Excerpts from a dataset:

..........

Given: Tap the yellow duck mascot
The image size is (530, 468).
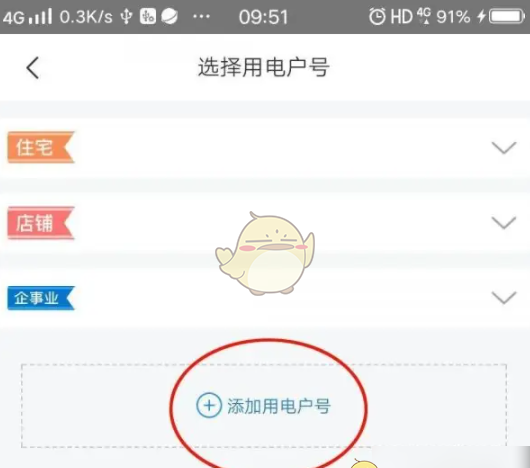Looking at the screenshot, I should 266,253.
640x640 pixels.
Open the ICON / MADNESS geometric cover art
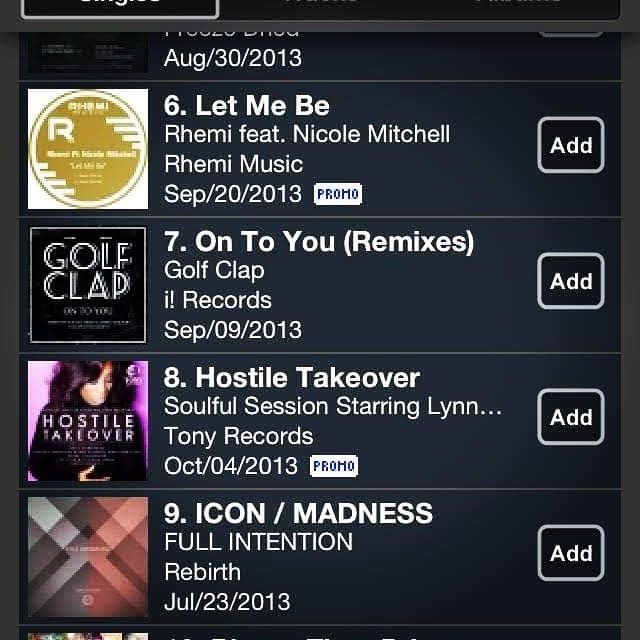coord(88,557)
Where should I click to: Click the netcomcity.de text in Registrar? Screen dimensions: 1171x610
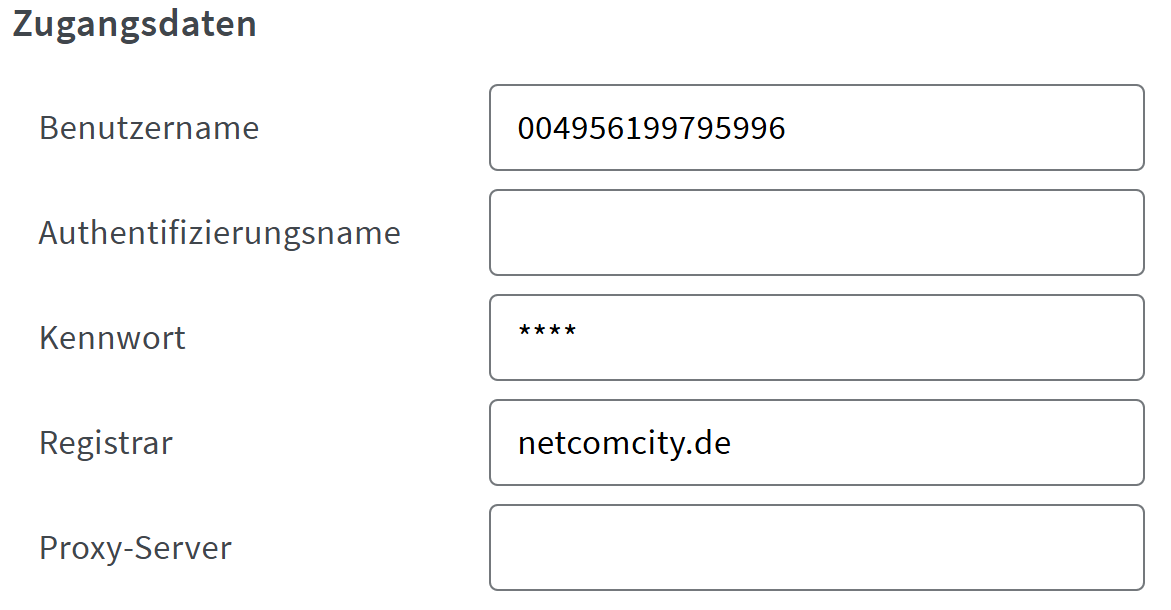(624, 443)
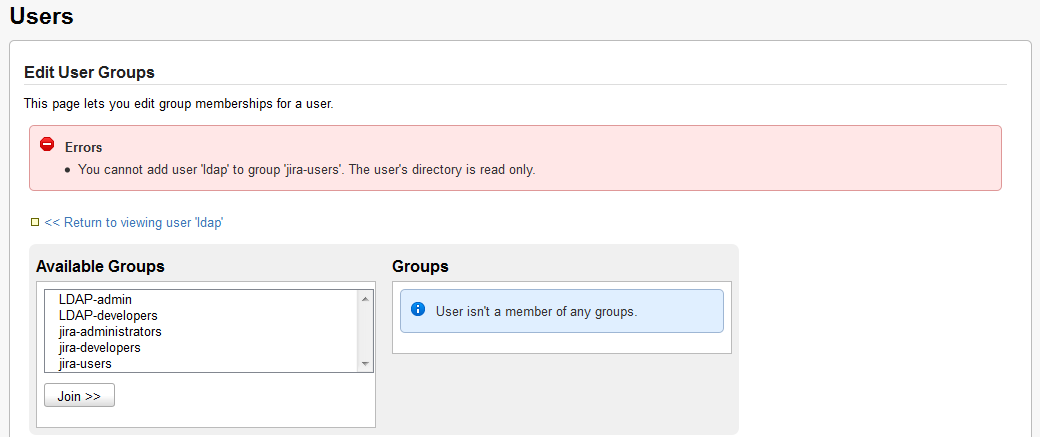1040x437 pixels.
Task: Select LDAP-admin in Available Groups
Action: [95, 299]
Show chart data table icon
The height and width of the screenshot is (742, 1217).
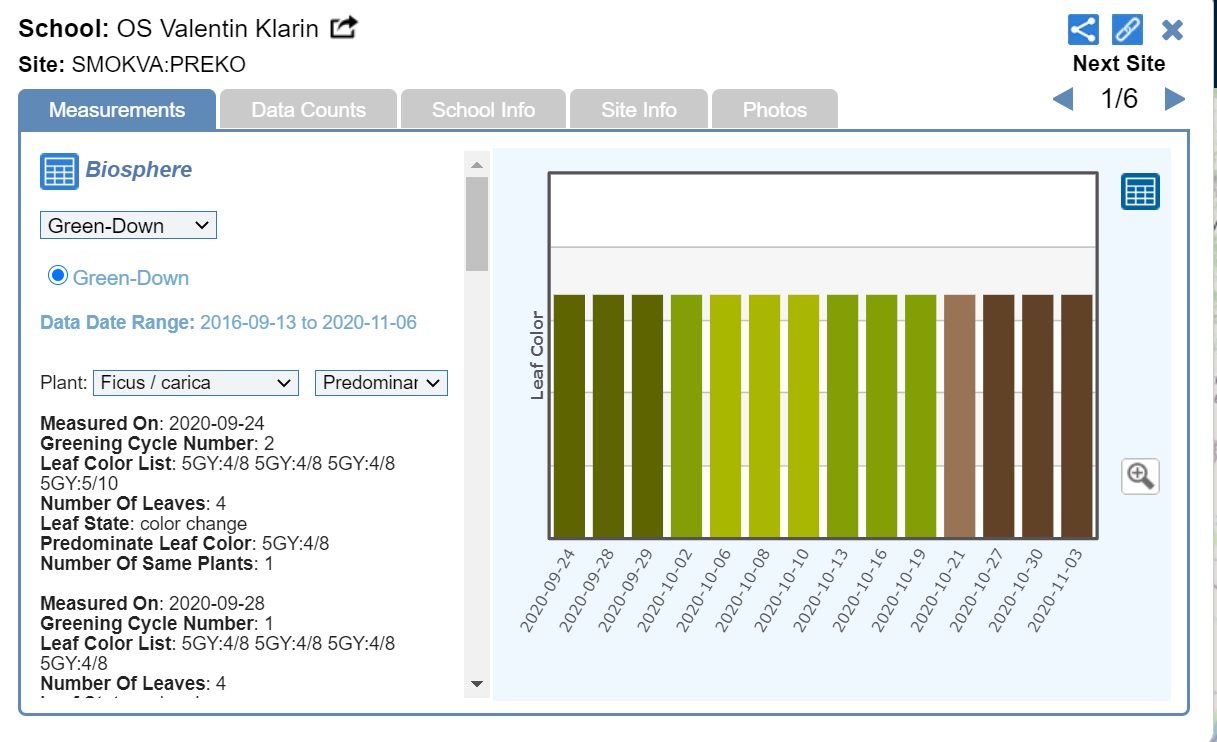point(1140,191)
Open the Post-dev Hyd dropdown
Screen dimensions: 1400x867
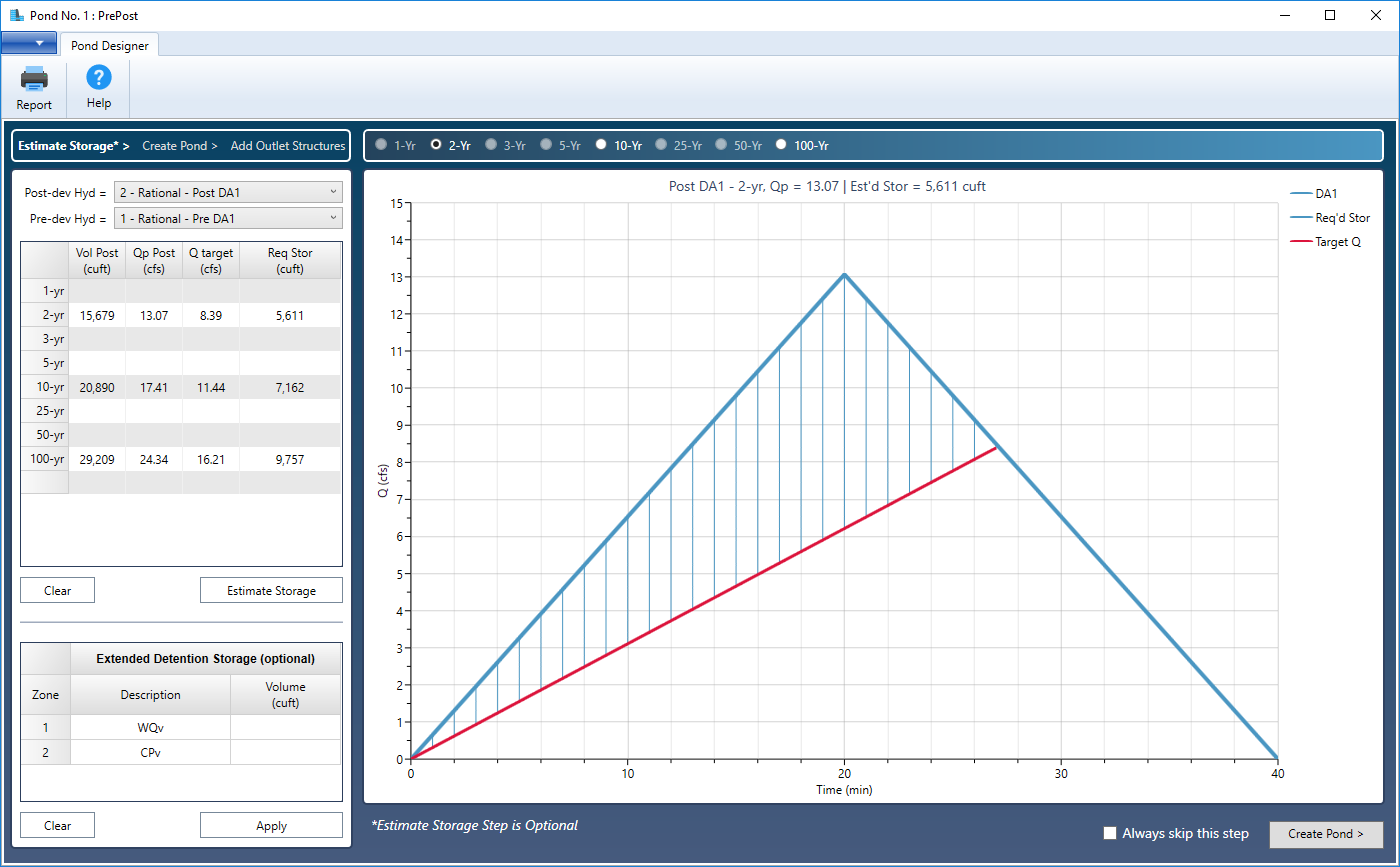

..........

**YOUR TASK**
In the records, the line containing "Show chart data table icon" starts the span and the final line ends it. Output exactly that span, both ends included, with no pictures and nothing else.

**ANSWER TO THE PROBLEM**
Show chart data table icon
The height and width of the screenshot is (742, 1217).
point(1140,191)
Open the Post-dev Hyd dropdown
Screen dimensions: 1400x867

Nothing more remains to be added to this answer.